How to do that?  Obviously, reinforcing good words on how to deal with change is a given.  Many learning and development gurus usually recommend a basic course or book or module.  Or exploring on your own and with a team.

There’s also another path – one that can be embedded weekly.  Which is the telling of stories with a surprise element.   It can be communicated in a series of narratives or ongoing conversations.  Or simply a look at the business’ history to demonstrate how surprise is usually not, really truly, an out-of-the-blue startle.

Shock, after all, is not a strategy.


To us, vacations* are times to experience the new and novel.  To explore unfamiliar territories.  And to kick back and relax (a hard thing for us to do).

Africa was our destination.  A trip we’d been salivating over. 

We witnessed fighting-to-the-death hippos (over a girl, no less). 

Saw painted wolves, fur dripping with blood after a kill, and no cares in the world, except for their pups. 

And watched baboons monkey around with all things human.

That same trip connected us with villagers and townies in the big and little places in South Africa, in Botswana, and in Zimbabwe.  Out our train windows we negotiated with Africans selling hand-crafted items.  After Victoria Falls they descended en masse.  And in a little Zimbabwe community, all 20 citizens greeted our bus – and proudly showed us their cell phone, their homes … and their beer-making hut.

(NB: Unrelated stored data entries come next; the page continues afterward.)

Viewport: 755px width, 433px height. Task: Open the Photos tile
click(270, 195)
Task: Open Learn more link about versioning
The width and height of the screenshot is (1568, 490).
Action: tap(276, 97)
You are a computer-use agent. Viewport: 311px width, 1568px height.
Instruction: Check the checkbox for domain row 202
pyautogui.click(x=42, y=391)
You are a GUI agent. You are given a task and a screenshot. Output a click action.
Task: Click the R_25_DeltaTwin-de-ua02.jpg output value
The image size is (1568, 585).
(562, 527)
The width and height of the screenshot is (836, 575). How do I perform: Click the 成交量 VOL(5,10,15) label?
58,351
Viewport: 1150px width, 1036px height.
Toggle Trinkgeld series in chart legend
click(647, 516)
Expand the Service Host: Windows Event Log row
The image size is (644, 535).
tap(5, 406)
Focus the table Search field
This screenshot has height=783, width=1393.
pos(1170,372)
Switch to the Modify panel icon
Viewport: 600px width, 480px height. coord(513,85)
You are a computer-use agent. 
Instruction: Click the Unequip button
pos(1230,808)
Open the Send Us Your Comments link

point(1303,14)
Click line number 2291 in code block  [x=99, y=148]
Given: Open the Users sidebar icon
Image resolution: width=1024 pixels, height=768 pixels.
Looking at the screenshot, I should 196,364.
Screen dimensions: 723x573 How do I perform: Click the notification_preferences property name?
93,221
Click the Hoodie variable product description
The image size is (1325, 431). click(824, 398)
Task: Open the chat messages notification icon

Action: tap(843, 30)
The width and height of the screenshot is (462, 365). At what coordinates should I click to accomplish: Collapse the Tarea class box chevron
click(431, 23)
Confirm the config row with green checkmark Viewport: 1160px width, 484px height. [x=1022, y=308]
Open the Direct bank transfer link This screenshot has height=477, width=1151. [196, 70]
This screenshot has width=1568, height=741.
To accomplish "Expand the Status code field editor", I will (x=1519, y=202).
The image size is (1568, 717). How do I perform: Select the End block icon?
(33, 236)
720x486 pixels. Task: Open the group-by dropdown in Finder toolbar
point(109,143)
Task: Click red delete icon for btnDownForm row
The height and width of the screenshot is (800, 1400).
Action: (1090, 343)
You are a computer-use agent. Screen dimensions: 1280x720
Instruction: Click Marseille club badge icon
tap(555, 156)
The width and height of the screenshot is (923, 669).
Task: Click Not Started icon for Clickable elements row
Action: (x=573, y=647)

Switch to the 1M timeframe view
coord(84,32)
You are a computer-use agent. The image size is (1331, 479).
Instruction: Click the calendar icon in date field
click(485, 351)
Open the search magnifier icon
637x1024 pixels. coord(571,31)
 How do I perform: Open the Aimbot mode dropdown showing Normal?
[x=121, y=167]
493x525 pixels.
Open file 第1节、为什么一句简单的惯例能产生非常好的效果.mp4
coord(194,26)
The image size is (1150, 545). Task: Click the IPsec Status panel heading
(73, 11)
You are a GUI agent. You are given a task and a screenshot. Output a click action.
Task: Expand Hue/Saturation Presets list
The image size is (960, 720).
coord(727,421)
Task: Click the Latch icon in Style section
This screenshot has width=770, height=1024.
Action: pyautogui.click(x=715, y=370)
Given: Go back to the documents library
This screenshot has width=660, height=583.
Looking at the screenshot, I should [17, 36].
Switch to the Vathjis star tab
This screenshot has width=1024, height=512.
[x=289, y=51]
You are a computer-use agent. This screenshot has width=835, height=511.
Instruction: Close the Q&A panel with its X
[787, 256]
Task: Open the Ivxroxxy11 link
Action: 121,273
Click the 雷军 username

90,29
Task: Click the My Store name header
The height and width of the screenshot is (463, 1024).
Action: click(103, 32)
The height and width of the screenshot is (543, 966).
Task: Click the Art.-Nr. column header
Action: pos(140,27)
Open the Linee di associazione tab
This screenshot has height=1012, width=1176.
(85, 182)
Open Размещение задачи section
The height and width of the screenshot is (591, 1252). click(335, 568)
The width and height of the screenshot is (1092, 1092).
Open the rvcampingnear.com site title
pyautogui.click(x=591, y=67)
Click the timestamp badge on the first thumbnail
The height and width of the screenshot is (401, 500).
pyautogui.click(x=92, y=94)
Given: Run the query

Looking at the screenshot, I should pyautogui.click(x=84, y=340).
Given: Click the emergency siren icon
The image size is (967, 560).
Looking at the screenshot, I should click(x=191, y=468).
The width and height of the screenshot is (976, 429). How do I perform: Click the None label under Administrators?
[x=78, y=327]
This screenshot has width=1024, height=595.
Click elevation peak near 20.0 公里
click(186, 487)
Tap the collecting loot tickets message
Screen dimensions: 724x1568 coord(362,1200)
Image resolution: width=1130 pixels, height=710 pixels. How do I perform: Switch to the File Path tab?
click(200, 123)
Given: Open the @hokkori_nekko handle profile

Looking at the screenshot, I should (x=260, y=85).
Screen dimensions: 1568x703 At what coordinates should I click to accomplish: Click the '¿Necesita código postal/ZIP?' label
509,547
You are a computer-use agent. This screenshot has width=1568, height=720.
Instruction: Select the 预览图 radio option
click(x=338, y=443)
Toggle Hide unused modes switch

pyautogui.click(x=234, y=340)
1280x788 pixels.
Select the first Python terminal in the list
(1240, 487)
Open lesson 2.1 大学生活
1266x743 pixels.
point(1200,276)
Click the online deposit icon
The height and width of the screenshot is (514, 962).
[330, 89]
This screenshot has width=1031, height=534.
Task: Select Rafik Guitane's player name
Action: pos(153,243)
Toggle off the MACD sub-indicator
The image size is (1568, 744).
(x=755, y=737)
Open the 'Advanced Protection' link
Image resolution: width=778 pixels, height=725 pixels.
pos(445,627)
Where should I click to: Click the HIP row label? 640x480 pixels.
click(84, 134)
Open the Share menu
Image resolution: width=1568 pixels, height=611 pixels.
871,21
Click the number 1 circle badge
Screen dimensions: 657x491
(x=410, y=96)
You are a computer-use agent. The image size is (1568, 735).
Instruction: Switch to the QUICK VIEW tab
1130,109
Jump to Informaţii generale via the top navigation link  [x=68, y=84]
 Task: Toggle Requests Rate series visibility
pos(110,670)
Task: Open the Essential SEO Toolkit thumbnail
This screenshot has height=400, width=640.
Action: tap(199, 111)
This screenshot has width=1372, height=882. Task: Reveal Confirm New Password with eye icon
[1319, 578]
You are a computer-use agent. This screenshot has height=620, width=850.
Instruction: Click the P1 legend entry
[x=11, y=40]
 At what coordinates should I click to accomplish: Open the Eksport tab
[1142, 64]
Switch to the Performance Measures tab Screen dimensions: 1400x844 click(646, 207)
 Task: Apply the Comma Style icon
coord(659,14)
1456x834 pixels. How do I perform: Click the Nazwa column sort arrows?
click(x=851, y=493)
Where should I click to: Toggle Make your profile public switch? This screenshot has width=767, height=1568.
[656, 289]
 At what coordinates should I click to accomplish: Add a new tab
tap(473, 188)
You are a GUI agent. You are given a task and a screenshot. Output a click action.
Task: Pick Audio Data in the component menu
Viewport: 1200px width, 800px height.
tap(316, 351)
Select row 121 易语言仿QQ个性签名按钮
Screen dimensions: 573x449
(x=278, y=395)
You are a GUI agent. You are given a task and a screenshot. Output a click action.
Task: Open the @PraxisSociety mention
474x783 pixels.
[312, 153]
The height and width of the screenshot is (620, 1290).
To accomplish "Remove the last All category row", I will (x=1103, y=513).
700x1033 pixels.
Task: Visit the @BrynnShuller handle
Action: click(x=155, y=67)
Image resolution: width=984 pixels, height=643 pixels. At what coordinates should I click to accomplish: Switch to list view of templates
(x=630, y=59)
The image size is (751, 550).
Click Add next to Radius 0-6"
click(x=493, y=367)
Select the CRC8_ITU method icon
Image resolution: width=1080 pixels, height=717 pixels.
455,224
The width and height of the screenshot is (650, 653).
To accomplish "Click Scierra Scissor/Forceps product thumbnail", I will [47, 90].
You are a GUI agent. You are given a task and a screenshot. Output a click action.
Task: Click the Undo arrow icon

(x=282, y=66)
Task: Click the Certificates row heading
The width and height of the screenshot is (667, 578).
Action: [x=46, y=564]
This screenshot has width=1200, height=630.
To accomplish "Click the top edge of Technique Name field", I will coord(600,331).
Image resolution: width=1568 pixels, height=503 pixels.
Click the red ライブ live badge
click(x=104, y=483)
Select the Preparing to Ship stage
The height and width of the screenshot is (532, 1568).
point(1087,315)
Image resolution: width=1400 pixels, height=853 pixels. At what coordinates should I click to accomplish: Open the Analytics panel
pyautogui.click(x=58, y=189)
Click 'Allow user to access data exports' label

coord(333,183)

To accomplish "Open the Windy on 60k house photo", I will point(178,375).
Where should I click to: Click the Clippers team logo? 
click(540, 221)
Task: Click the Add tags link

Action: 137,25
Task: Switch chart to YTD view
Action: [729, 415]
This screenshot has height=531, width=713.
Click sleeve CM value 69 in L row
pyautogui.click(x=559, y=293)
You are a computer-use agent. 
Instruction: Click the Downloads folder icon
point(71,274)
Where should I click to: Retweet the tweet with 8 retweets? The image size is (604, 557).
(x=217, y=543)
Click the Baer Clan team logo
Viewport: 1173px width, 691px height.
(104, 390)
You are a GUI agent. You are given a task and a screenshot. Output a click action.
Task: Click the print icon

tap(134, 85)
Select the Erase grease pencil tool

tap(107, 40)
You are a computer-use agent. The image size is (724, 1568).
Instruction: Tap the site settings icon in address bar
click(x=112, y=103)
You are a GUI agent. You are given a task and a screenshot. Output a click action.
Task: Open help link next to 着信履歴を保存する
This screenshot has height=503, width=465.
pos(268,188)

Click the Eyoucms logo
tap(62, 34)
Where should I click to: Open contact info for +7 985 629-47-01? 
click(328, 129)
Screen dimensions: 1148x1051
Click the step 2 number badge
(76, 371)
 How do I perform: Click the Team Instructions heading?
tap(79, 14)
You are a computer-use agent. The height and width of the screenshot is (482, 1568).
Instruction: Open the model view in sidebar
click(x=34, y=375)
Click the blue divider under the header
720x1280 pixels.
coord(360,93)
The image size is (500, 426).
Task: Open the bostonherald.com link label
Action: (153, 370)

At every stop, at every pause, we heard the word “ish.”  To them, it meant sort of, or around the time.  There could be delays – unavoidable due to nature.  There might be some variance in getting together, depending on other people.  The “ish,” to them, was truth.  They would absolutely stick to the agreement, to the meeting.  But “ish” might intervene to make them miss the exact time.

That’s alien to our work worlds.  At many companies, “ish” might be anathema … even a few minutes off might spell an issue, even some sort of warning.  On the dot, after all, means punctuality.

Yet:  Is it time to re-think our clocks, and savor the minutes we spend waiting – and, perhaps, dreaming? 


*That’s the reason for our month-long blogging silence.  We’re back!